| Aim of the task |
If a line in the listing includes the word "computer", copy it out.

| Source material |
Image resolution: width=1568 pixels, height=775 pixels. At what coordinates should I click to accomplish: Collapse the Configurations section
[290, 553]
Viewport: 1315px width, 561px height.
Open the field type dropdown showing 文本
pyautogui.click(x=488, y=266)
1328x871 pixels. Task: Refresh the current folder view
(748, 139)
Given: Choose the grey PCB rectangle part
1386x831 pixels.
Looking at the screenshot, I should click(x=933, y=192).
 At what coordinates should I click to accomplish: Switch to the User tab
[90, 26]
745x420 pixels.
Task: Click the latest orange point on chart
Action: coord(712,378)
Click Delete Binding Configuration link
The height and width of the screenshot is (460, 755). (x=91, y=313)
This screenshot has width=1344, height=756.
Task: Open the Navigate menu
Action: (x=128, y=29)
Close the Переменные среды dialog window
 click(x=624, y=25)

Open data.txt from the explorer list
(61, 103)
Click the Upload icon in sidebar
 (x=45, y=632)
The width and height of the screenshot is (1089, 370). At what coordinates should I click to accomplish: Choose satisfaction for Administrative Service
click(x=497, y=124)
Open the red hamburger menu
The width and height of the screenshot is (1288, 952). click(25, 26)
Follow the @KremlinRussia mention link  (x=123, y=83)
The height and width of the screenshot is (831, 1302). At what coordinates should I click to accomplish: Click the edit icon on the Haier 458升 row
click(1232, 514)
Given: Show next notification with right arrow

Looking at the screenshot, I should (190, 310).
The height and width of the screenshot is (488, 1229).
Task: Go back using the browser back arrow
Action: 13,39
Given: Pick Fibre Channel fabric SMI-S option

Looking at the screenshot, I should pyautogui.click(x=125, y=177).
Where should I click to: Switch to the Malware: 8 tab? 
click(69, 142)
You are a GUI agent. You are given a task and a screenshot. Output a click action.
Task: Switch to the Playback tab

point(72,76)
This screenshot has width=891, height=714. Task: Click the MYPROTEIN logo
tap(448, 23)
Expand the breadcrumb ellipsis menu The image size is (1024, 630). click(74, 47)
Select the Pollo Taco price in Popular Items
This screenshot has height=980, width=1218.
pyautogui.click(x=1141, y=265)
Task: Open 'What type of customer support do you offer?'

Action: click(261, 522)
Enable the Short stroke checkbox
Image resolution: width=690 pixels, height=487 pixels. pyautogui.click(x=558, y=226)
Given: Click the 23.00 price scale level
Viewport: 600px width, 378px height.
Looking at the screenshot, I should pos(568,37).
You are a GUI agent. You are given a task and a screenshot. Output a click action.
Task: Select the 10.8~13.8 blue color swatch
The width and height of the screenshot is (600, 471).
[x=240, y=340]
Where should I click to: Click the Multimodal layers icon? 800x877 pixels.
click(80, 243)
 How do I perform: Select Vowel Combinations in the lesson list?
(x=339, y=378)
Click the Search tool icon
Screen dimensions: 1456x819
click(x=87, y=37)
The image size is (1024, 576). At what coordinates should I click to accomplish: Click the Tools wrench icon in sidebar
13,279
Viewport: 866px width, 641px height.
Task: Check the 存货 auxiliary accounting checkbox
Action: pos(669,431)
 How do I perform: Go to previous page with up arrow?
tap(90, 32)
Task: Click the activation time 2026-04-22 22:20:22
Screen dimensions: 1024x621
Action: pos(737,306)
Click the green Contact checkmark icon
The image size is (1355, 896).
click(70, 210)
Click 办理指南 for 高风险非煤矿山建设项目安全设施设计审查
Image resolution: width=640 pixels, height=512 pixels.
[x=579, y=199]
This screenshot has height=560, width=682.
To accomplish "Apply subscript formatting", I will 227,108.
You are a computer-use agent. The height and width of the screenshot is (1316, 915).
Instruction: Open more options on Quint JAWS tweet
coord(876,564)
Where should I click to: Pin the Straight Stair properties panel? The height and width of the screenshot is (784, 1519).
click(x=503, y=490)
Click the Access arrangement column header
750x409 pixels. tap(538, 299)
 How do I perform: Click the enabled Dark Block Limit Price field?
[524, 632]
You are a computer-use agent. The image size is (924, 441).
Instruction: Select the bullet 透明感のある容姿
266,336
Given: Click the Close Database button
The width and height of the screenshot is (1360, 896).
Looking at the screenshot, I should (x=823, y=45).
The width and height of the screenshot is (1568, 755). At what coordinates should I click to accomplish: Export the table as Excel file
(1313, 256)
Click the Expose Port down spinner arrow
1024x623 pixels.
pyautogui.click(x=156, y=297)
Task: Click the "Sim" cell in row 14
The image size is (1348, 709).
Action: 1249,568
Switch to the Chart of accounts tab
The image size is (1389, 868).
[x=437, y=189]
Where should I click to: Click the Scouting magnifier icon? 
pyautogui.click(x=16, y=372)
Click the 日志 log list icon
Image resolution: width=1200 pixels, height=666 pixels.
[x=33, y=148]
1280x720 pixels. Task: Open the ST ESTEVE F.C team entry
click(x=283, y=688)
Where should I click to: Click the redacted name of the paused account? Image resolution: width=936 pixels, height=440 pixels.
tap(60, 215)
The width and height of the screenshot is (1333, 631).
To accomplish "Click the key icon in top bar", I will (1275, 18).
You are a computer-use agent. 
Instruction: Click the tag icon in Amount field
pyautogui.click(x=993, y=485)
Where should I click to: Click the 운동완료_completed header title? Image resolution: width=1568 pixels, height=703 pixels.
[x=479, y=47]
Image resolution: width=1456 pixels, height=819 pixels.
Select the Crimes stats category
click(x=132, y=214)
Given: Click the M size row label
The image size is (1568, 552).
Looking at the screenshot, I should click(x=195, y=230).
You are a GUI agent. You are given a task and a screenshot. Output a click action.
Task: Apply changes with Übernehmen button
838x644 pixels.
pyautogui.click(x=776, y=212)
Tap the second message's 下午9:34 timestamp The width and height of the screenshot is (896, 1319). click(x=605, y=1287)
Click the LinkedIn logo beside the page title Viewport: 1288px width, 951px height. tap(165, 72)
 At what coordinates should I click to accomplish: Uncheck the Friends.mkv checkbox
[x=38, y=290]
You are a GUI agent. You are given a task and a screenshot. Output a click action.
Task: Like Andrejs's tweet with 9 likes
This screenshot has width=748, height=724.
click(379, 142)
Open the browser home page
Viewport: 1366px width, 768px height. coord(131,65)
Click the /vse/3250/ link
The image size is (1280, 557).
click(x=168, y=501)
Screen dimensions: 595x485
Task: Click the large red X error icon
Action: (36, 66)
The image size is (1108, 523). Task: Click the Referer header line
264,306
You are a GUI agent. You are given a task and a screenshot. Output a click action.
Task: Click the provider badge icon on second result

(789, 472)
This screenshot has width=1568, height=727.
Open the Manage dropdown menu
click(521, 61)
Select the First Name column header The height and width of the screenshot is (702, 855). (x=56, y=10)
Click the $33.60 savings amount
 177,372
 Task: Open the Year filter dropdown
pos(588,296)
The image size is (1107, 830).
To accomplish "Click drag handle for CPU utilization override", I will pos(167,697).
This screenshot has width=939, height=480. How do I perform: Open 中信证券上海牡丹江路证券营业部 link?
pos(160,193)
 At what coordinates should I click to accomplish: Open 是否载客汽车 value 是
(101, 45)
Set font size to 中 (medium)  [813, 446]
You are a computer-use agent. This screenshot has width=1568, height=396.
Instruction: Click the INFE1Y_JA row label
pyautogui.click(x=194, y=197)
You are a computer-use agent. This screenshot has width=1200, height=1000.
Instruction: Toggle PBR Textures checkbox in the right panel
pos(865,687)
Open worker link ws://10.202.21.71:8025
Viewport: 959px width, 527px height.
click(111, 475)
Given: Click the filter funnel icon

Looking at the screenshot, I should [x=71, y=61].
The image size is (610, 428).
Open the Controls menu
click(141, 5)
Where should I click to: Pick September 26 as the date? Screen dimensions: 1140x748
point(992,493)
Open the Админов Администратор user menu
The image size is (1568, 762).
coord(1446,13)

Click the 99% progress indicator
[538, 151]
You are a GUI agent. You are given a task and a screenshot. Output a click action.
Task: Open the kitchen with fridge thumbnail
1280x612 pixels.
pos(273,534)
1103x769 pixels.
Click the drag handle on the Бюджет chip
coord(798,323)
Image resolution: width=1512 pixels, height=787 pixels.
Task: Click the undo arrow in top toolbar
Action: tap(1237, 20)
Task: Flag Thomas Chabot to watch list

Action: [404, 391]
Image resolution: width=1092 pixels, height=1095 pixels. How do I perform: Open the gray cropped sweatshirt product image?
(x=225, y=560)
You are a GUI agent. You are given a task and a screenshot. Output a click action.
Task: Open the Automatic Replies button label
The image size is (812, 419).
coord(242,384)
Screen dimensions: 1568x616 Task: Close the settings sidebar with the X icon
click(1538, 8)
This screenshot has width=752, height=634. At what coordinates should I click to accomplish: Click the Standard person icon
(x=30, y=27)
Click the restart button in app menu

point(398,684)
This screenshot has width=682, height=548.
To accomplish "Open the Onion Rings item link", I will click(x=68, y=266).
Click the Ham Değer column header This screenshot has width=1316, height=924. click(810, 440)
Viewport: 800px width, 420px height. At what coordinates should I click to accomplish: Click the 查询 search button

| Solution |
You are a computer-use agent. The height and width of the screenshot is (1316, 915).
You are a computer-use agent. The image size is (924, 441).
You are a computer-use agent. 
You are a computer-use agent. This screenshot has width=1568, height=396.
You are a computer-use agent. This screenshot has width=1200, height=1000.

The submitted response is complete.